私は去年の文化祭の後、その男に告白を受けた。
それでフッた。「ごめんなさい」と一言吐いて。そしたら──
『ねぇ、頼む! お願いだ! 僕と君は運命で繋がってるんだ!! その運命をねじ曲げるマネなんて、できない!!』
などと意味のわからない言葉を並べて執拗に迫ってきた。
そのときだったかしら。初めて護身用のナイフを人に向けたのは。
さすがの男も、これには泣いて逃げ出した。
これで一件落着、だと思ったのに……。
『なんで、なんで僕みたいな陰キャと……』
久保田くんにストーカーの存在を聞かされてから、その男と病院の前で遭遇した。
そこでわかった。男が、私と翼くんが一緒にいたところを見ていたこと。
──もし、男に翼くんの顔を覚えられたら……。
そう思い、私は翼くんをストーカーの目から遠ざけるために、翼くんに関わらないよう、仕事にも参加しないように強く言った。

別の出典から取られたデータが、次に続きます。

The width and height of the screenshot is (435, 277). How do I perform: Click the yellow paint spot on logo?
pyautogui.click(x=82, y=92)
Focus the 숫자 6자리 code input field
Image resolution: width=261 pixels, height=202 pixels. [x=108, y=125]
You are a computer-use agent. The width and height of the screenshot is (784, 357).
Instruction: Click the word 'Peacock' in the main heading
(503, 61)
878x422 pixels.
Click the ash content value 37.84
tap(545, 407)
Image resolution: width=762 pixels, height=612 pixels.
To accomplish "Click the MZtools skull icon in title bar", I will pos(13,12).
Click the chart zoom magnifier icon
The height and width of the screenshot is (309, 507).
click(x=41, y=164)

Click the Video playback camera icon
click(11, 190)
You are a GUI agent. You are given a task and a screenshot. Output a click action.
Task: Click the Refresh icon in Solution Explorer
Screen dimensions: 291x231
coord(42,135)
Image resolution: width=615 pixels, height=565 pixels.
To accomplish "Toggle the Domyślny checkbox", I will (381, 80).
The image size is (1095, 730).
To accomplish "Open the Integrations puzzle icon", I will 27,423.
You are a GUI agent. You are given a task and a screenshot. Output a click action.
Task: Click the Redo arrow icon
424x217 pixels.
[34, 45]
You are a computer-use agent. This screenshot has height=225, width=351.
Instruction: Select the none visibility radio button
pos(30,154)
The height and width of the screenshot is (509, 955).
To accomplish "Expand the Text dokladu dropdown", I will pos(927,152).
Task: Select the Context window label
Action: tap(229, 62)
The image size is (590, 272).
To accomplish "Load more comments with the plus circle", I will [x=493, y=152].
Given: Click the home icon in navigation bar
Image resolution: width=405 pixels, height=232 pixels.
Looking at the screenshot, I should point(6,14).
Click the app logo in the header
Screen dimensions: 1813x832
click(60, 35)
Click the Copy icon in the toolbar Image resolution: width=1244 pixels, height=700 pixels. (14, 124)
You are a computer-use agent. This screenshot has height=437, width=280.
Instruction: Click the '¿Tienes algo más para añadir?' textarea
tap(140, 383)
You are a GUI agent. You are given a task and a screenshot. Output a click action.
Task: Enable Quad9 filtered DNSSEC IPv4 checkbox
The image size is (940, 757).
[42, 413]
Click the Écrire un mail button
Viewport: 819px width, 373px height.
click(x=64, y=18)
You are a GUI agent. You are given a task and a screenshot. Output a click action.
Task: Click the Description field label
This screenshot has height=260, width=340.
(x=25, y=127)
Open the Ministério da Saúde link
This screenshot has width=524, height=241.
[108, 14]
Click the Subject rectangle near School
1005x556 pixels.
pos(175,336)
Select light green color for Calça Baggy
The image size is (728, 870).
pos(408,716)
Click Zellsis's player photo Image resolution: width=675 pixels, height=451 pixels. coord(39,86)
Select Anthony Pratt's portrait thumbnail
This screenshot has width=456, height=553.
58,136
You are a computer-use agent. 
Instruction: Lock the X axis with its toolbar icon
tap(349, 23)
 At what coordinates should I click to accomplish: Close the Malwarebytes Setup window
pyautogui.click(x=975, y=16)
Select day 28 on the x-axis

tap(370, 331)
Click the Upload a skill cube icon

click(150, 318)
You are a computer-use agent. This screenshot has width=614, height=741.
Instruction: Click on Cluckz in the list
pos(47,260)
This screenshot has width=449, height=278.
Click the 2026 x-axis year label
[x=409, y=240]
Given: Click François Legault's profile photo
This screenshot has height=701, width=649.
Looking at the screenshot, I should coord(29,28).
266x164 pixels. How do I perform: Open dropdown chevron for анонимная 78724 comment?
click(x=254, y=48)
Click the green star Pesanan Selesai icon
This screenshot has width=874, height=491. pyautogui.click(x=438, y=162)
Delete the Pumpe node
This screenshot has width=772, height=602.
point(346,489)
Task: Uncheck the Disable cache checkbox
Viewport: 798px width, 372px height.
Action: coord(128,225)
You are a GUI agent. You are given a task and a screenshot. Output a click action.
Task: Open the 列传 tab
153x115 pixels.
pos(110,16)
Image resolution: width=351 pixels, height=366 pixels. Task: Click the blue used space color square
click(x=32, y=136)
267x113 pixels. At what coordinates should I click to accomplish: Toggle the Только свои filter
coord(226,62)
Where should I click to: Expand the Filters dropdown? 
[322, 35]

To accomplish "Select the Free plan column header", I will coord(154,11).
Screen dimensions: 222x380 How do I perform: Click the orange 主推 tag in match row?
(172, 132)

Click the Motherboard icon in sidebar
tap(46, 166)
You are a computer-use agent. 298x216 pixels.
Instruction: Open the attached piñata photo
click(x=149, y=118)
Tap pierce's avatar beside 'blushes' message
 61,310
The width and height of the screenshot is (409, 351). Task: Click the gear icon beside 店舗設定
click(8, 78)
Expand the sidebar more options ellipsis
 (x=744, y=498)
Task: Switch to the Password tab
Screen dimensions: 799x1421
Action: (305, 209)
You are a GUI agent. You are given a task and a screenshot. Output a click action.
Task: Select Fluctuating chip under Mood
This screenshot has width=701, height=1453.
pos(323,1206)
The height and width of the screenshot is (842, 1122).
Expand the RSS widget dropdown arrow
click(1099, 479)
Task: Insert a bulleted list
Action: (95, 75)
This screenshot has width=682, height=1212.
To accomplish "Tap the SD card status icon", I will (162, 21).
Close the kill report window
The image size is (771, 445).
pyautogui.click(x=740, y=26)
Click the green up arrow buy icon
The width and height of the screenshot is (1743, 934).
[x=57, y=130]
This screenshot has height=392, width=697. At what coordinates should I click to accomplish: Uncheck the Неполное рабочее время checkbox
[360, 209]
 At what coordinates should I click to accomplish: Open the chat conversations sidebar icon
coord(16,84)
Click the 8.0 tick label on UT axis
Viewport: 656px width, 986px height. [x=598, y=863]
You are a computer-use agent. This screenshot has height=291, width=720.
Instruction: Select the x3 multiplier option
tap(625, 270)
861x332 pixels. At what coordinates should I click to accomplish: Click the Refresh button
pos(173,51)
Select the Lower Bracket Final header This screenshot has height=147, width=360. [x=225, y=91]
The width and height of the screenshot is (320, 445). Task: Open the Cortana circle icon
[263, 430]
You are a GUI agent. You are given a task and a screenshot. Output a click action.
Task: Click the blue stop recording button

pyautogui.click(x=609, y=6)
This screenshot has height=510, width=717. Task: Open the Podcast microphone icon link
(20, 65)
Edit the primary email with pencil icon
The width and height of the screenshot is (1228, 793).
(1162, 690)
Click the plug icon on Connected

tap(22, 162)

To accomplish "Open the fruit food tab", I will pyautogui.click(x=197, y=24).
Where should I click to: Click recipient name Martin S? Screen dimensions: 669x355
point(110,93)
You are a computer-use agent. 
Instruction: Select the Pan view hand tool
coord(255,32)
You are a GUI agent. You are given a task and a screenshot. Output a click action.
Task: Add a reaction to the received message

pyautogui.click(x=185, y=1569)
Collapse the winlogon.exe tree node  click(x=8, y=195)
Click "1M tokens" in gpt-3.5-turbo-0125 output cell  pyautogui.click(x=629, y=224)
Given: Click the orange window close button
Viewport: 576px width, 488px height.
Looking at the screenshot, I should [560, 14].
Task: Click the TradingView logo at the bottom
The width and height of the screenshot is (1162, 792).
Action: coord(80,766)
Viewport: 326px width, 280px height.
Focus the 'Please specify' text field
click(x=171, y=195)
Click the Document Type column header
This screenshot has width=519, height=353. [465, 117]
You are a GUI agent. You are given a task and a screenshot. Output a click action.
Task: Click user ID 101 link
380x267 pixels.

そして今日、そのストーカーとの決着をつけるため、私は男に特定の場所と時刻を伝えて待ち合わせることになった。
「はぁ……はぁ……」
私は目的地へ向かって走った。さっきの出来事で血に汚れた手をハンカチで拭いながら。
私はなんでも一人でやってきた。
誰にも迷惑をかけないように、と生きてきた。
だから私は誰にも頼らない。翼くんはもちろん、先生にも、警察にも。
先生に言えば、授業や仕事を私のせいで止めることになる。
警察なんかに頼れば、スクープにされて世間は大騒ぎになってしまう。
「大丈夫……大丈夫……」
私は走った。
涙をハンカチで拭い、血に汚れた手もそれで拭い取りながら。
「はぁ……はぁ……」
手についた血を見ると、さっきの衝撃的なシーンが頭を
今すぐ叫びたくなる。下手すれば泣き崩れてしまいそう。
だけど、私は目を背けて走り続けた。
全て片付けて、何もかも無かったことにして楽になるために──。
「ごめんなさい、翼くん……」
『関わらないで欲しい』と言ったのに、私のことをずっと心配してくれた。
それなのに私は真意を打ち明けることなく無理に遠ざけて、ついには刃物まで向けた。
それを無かったことに……なんて都合良くはいかないと思う。
だけど──せめて、つい最近までの日常は取り戻したい。
そのために私は決めた。一人で解決しよう。そのあとに翼くんにたくさん謝ろう。日向さんにも、心配をかけたから謝ろう、と。
「…………はぁ」
約束通りの場所──背後に狭い路地がある所に辿り着き、私は一つ息を吐いた。息と気持ちを整え、覚悟を決めるために。
そして『着いたわ』とメッセージを送り、平然とした様子を作って標的を待つ。
「これで、終わらせる」
極悪なストーカーが私を近づけないようにするには、脅かすしかない。
どうせ私を路地裏に連れ込んで襲ってくるのだろう。
だからそこで私はあの日と同じように、この護身用の……ナイフ……で……。
「無い……。ナイフが……」
手に持っている、血のついた白いハンカチ私は思い出した。
──まさか、学校に……。
気が動転して、すっかり忘れていた。
「はぁー、はぁー、はぁー、はぁー…………」
自分の身を守るものが無い。それがわかると、背筋がゾクッとした。
息が荒くなる。
寒気を感じ、足が震えて今にも地面に座り込みそうなくらいだ。
「ど、どうしよう……」
「待ってたよ? 美狐乃ちゃん」
怯えているところに、ヤツが背後から声をかけてきた。
恐る恐る振り向くと──。
「うぅぅ…………っ!!!」
ビリビリっという音がして、背中から何かが突き刺さったかのような強烈な痛みが走って……力が……抜け……て…………。
…………………………
……………………
………………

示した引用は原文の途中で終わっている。